# INFORMATION
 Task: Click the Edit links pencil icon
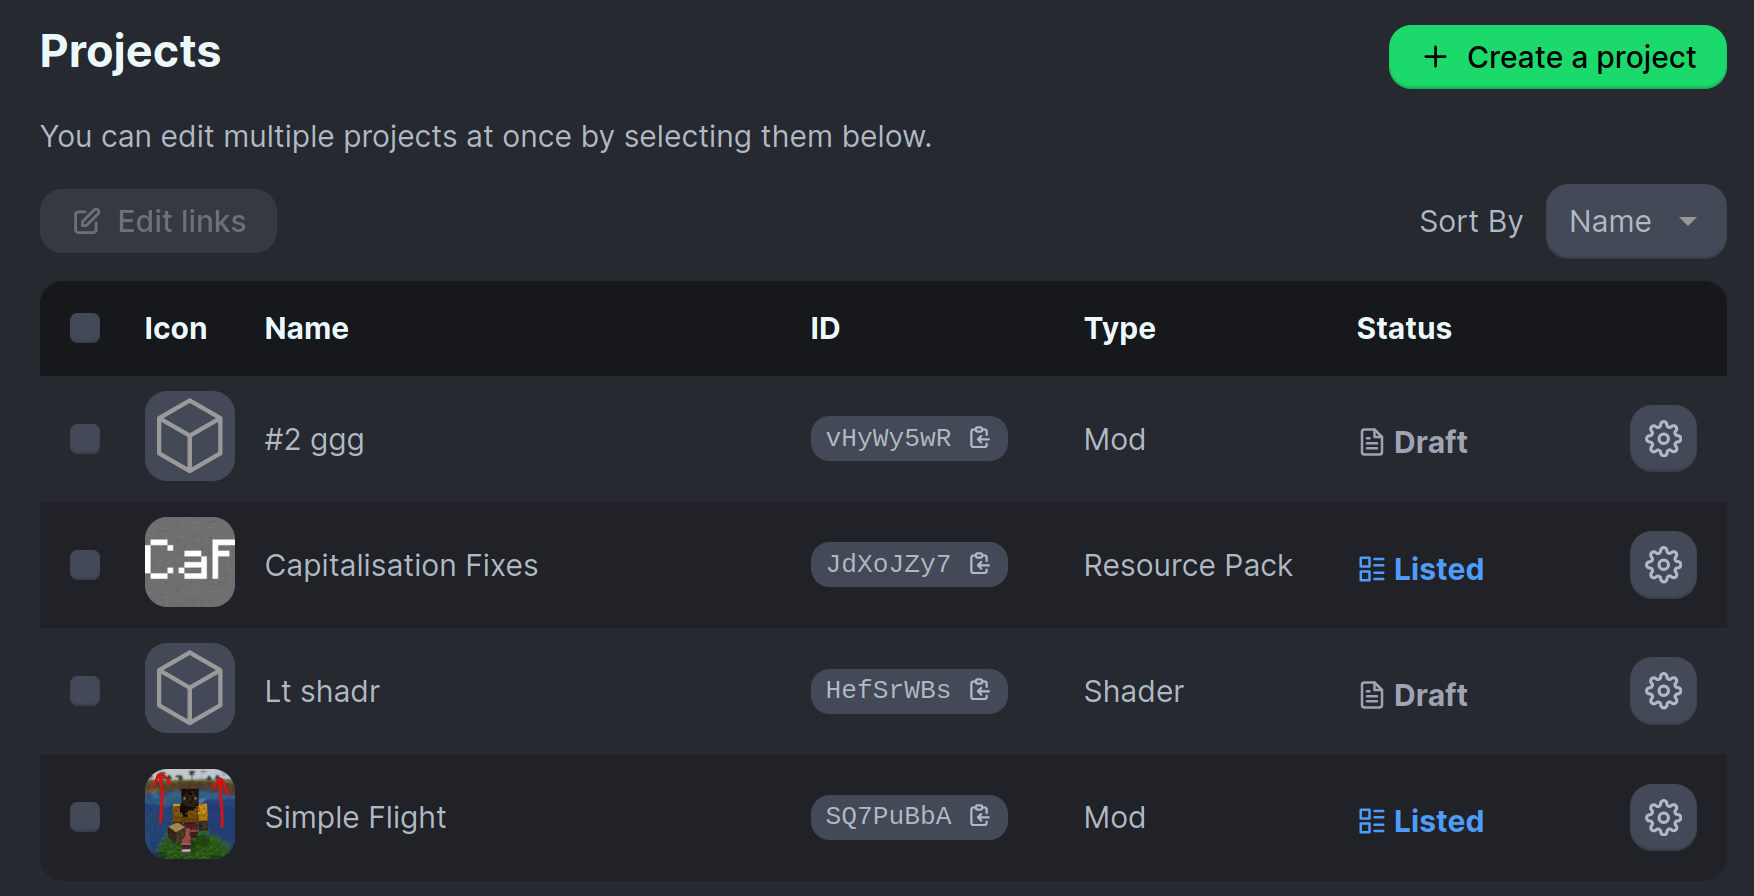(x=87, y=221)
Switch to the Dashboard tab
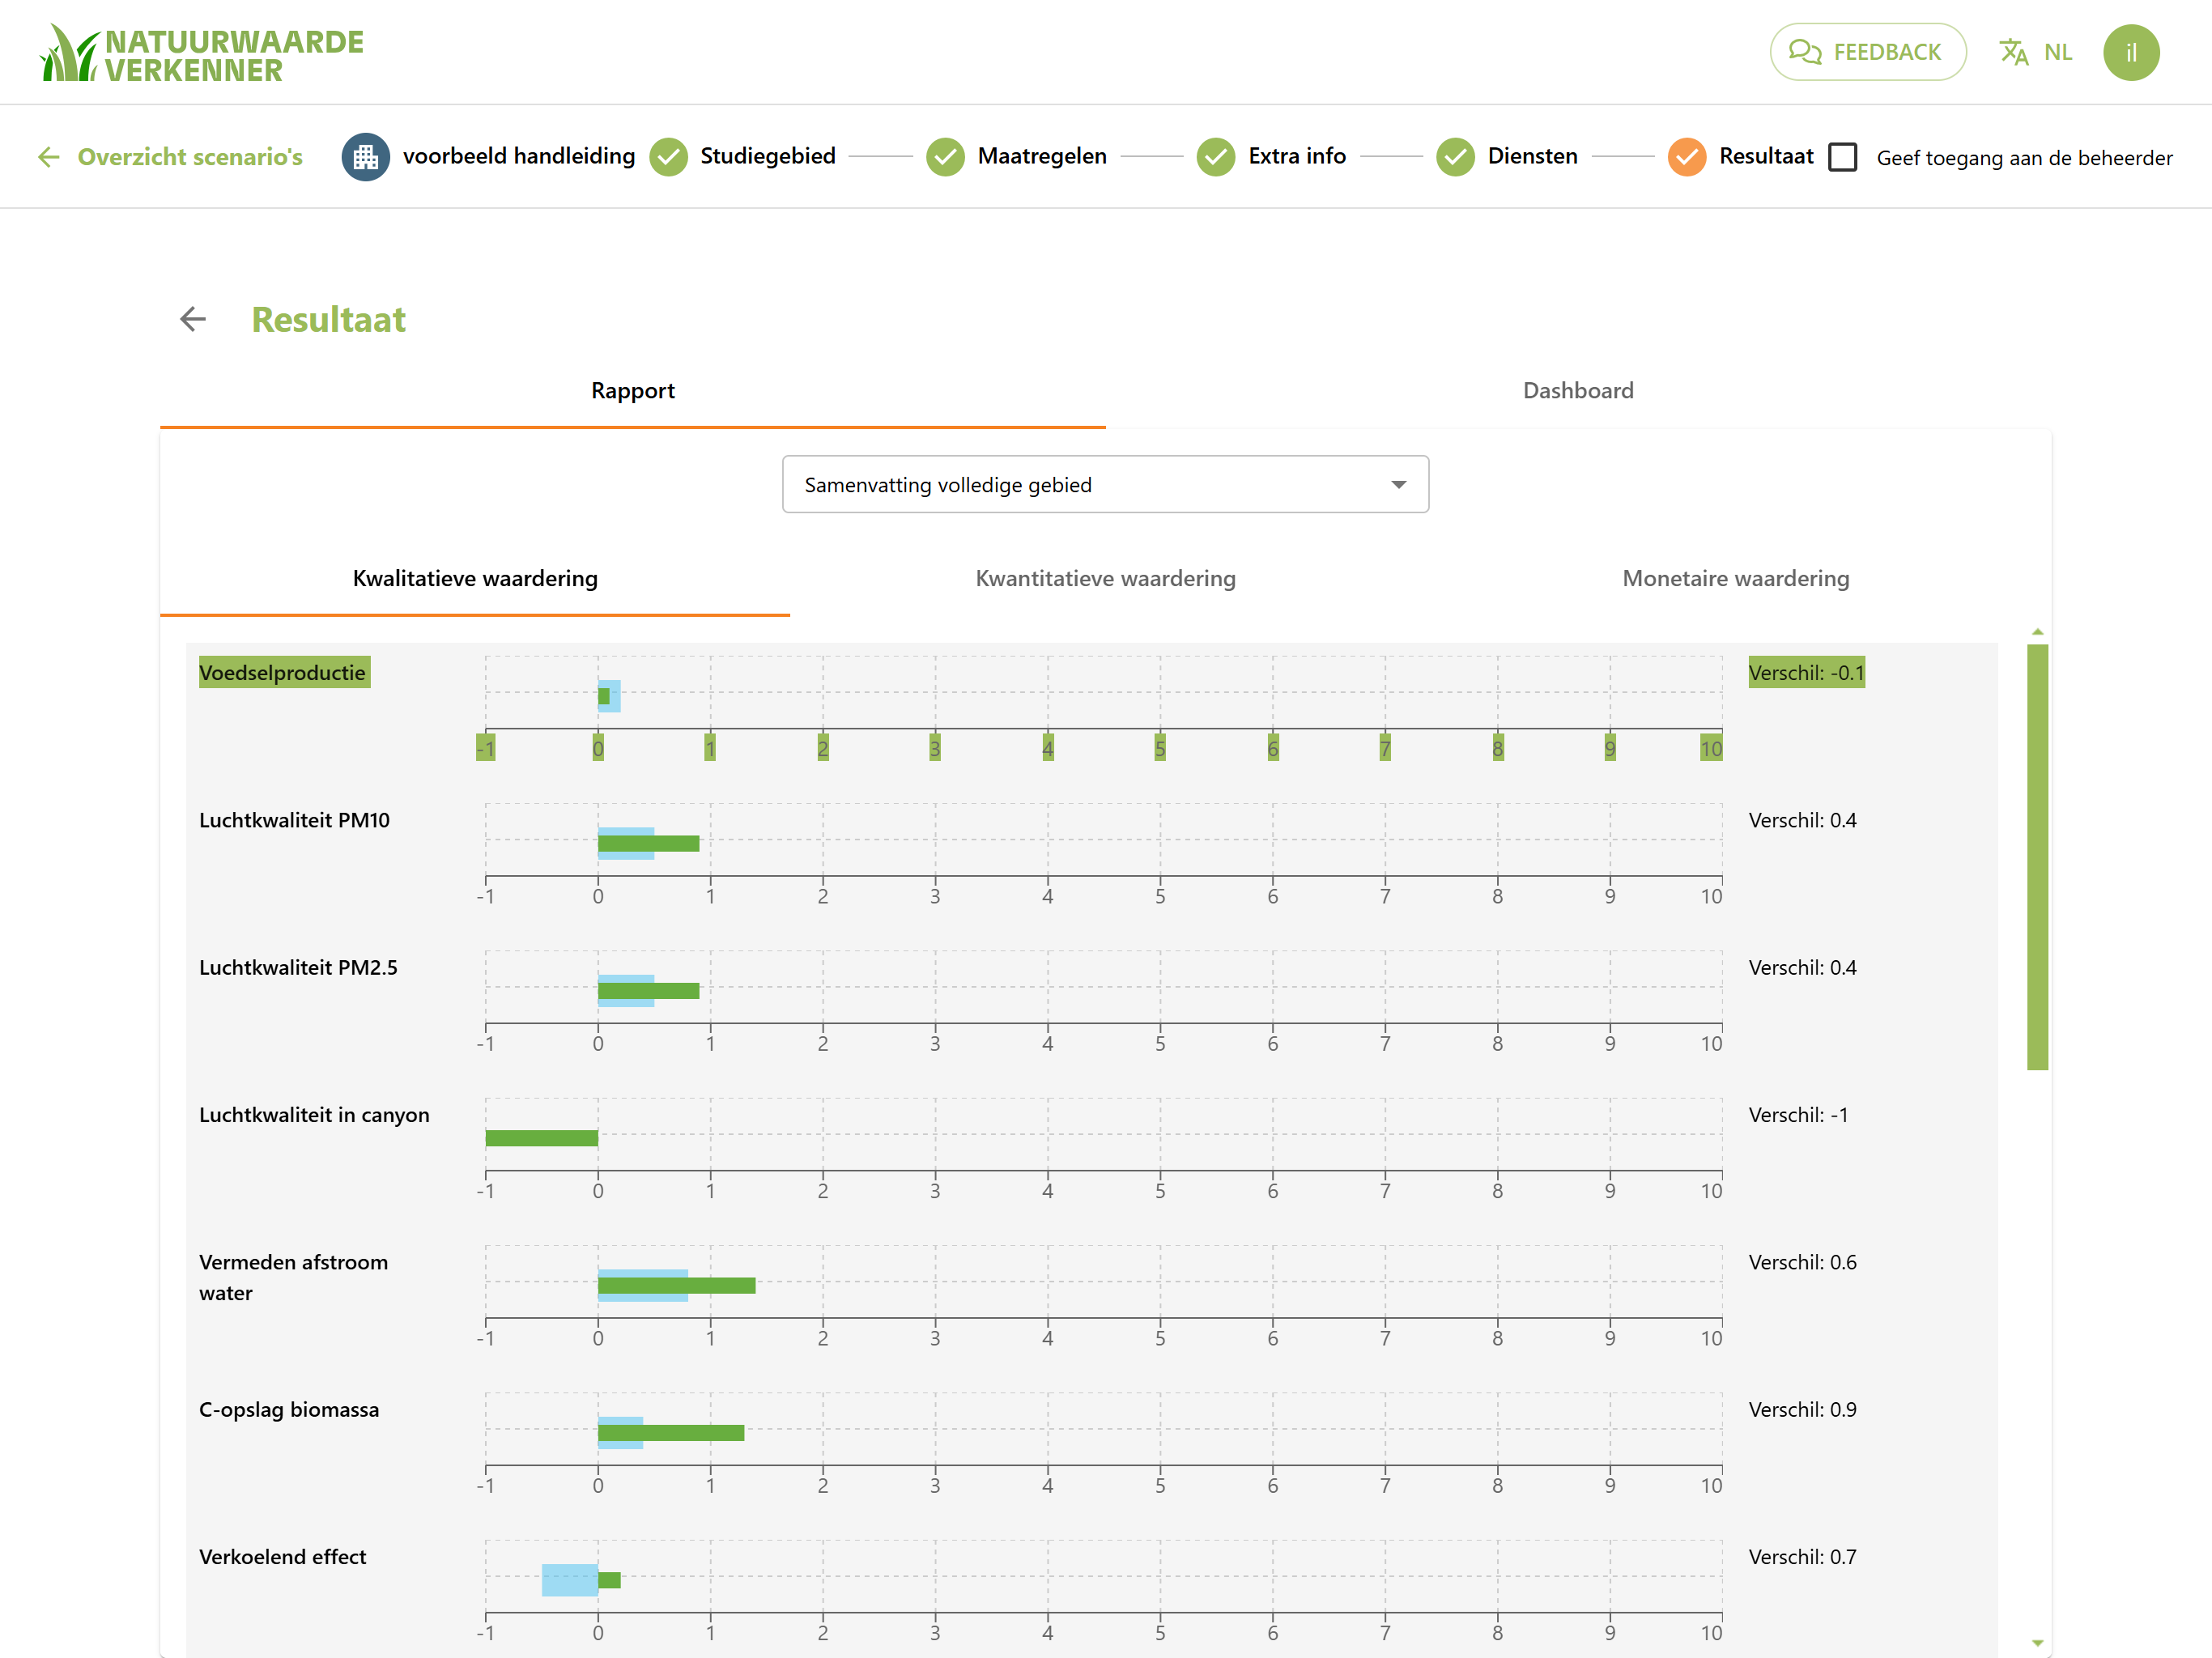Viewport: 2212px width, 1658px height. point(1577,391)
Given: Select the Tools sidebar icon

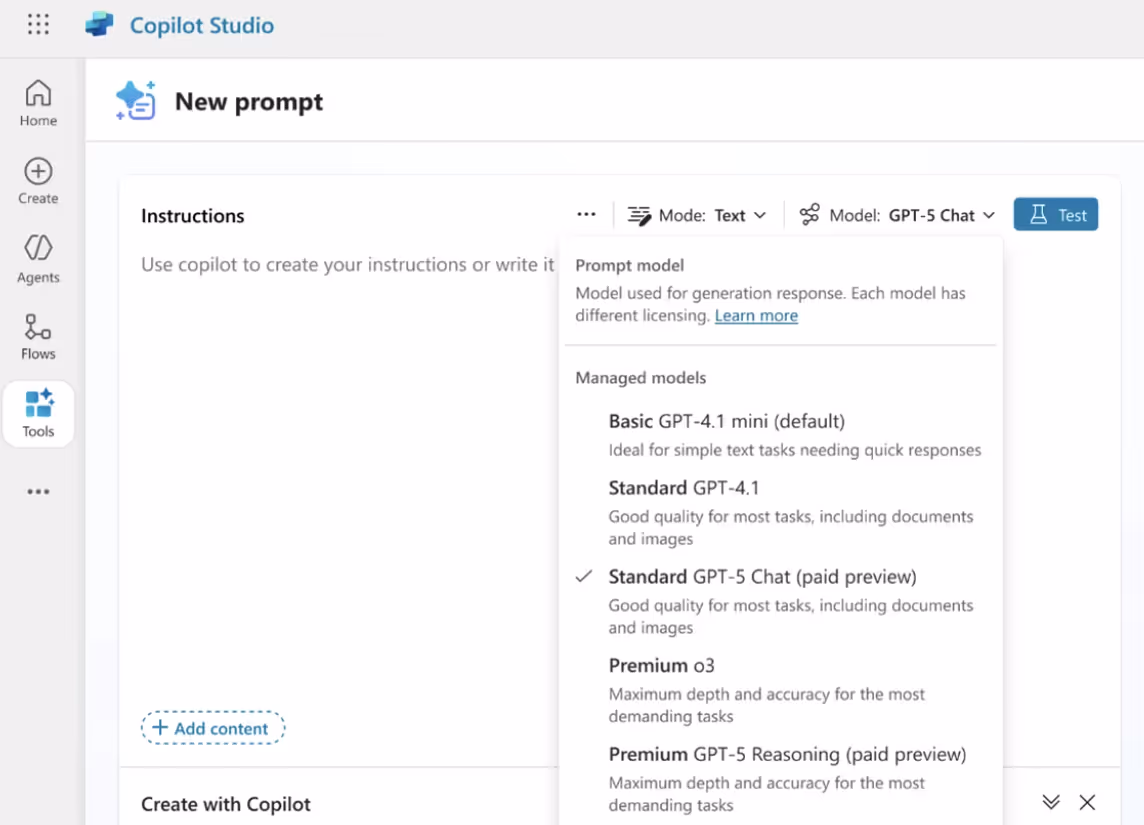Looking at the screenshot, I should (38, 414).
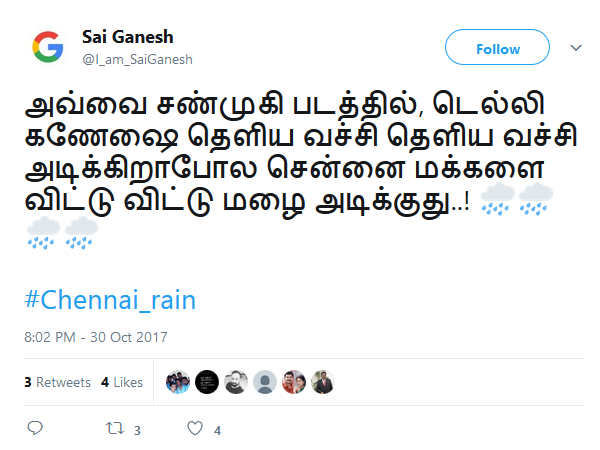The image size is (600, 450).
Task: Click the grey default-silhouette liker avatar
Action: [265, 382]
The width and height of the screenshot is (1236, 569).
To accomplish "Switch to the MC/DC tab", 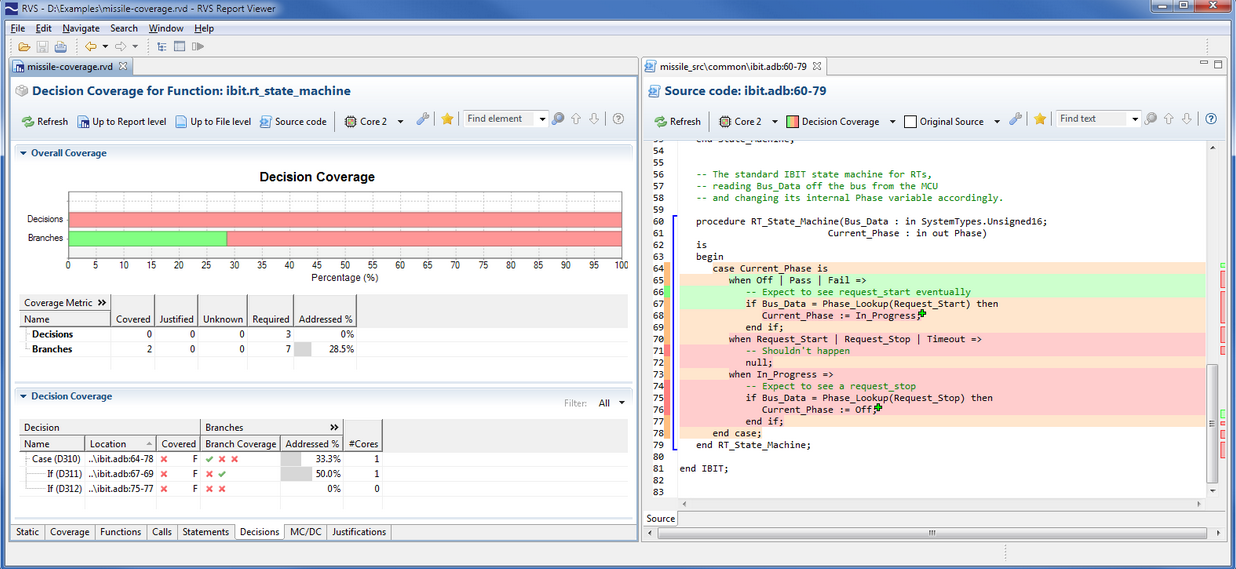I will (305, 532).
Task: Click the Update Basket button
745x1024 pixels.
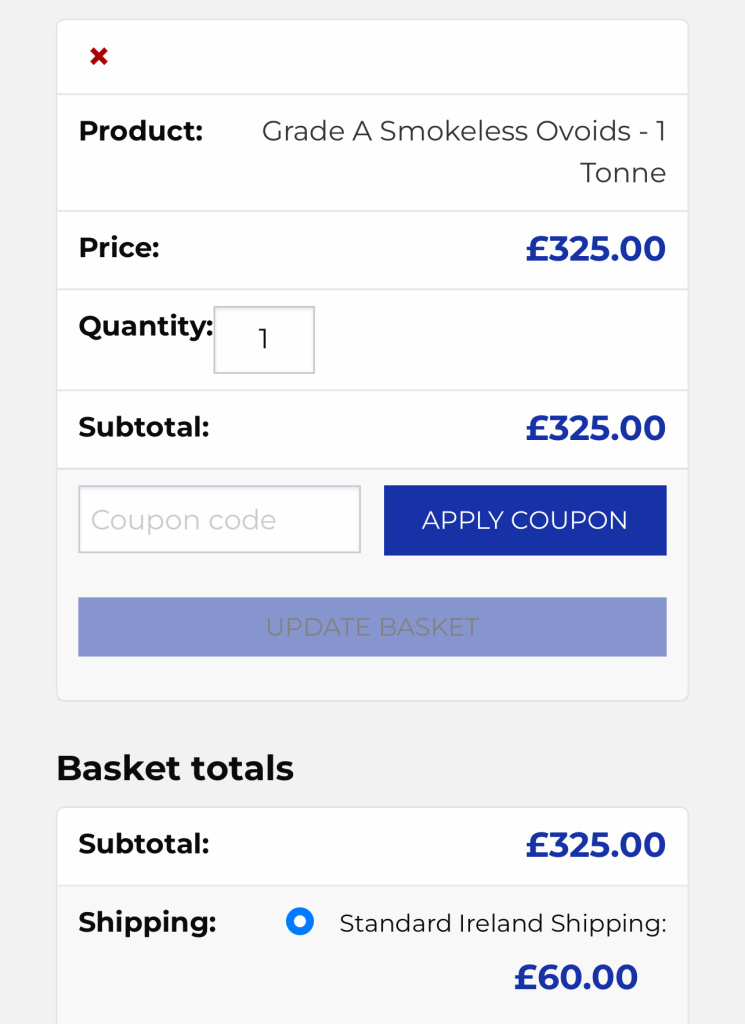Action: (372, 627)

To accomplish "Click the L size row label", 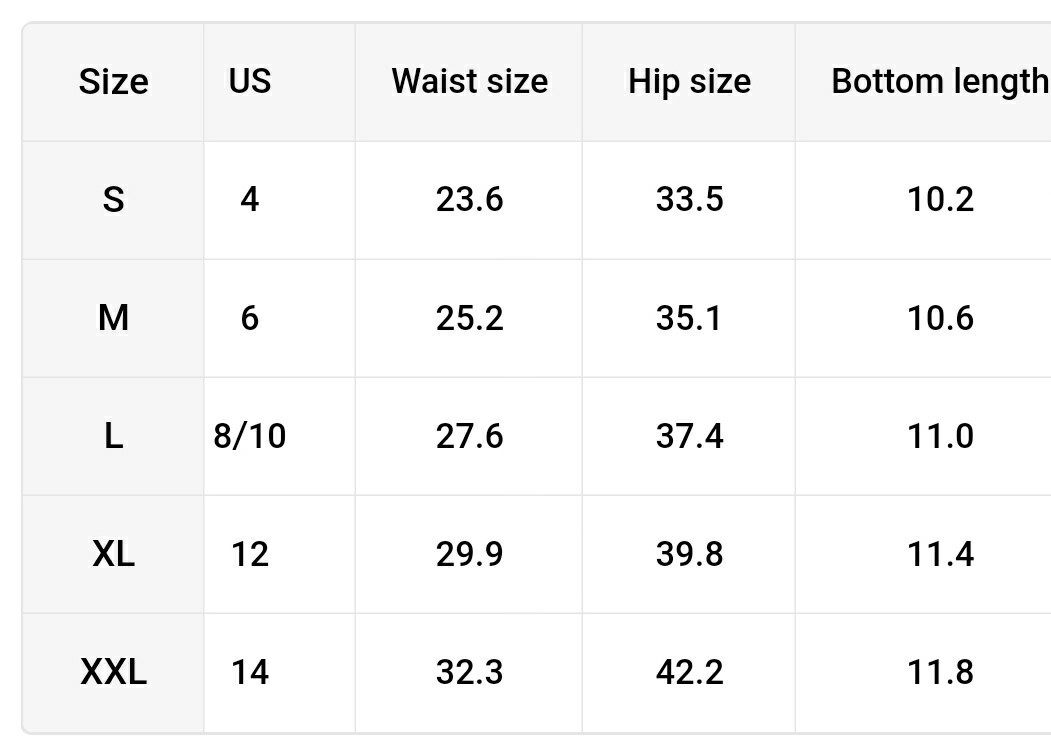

# TASK GOAL
Leave the pictures out and please restate exactly the lines running from the start of the material through the one with "The width and".

# TASK OUTPUT
 Task: Click the Edit links pencil icon
(x=87, y=221)
Switch to the Dashboard tab
Viewport: 2212px width, 1658px height. point(1577,391)
Given: Select the Tools sidebar icon

Looking at the screenshot, I should (38, 414).
The image size is (600, 450).
Task: Click the grey default-silhouette liker avatar
Action: [265, 382]
The width and height of the screenshot is (1236, 569).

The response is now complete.